Supplied records:
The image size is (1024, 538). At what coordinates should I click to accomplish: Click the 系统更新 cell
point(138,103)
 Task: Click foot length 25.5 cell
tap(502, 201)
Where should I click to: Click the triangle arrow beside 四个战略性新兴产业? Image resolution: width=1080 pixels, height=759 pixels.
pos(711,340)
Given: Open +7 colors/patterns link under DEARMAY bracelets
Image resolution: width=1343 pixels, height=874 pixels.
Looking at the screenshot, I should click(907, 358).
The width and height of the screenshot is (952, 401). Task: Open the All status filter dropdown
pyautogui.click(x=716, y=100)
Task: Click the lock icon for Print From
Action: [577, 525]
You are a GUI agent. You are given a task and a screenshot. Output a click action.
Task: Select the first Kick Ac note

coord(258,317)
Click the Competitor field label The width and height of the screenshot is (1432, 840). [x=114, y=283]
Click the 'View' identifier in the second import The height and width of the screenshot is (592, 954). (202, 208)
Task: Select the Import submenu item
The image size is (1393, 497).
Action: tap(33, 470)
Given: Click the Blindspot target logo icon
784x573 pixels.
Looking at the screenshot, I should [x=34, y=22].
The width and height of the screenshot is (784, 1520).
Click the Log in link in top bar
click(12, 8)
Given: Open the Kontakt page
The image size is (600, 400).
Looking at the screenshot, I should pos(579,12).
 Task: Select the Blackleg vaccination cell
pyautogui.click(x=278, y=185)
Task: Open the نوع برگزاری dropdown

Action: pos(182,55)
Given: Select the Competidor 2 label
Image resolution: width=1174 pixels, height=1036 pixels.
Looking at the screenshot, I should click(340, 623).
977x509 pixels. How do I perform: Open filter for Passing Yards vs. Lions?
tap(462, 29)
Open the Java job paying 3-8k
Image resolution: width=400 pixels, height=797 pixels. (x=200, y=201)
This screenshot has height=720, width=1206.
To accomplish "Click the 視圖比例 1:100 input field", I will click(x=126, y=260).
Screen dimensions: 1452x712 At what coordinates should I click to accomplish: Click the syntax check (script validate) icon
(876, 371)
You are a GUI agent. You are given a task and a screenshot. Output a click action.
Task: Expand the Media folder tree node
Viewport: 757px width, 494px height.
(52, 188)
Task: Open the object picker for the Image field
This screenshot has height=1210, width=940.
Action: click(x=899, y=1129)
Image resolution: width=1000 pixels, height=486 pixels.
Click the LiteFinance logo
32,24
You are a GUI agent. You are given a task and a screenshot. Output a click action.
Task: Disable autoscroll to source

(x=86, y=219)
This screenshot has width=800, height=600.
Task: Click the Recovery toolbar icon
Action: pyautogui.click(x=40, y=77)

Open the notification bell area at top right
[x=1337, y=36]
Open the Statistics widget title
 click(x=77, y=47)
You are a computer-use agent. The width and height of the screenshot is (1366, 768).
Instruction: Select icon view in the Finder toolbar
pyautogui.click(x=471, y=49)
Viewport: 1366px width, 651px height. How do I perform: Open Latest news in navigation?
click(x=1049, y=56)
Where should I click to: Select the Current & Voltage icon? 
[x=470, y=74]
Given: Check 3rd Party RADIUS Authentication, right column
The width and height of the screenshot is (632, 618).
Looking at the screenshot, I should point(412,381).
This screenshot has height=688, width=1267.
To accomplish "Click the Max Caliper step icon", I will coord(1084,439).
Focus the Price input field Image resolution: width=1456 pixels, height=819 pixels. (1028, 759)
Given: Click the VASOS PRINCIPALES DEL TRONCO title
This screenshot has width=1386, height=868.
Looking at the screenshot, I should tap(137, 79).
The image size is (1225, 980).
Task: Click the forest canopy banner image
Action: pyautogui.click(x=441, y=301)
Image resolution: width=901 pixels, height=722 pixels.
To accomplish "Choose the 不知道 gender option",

Exercise objective: Could you find each line in the entries that contains the string "label" and copy it?

Output of the task:
Click the Competitor field label The width and height of the screenshot is (1432, 840). [x=114, y=283]
Given: Select the Competidor 2 label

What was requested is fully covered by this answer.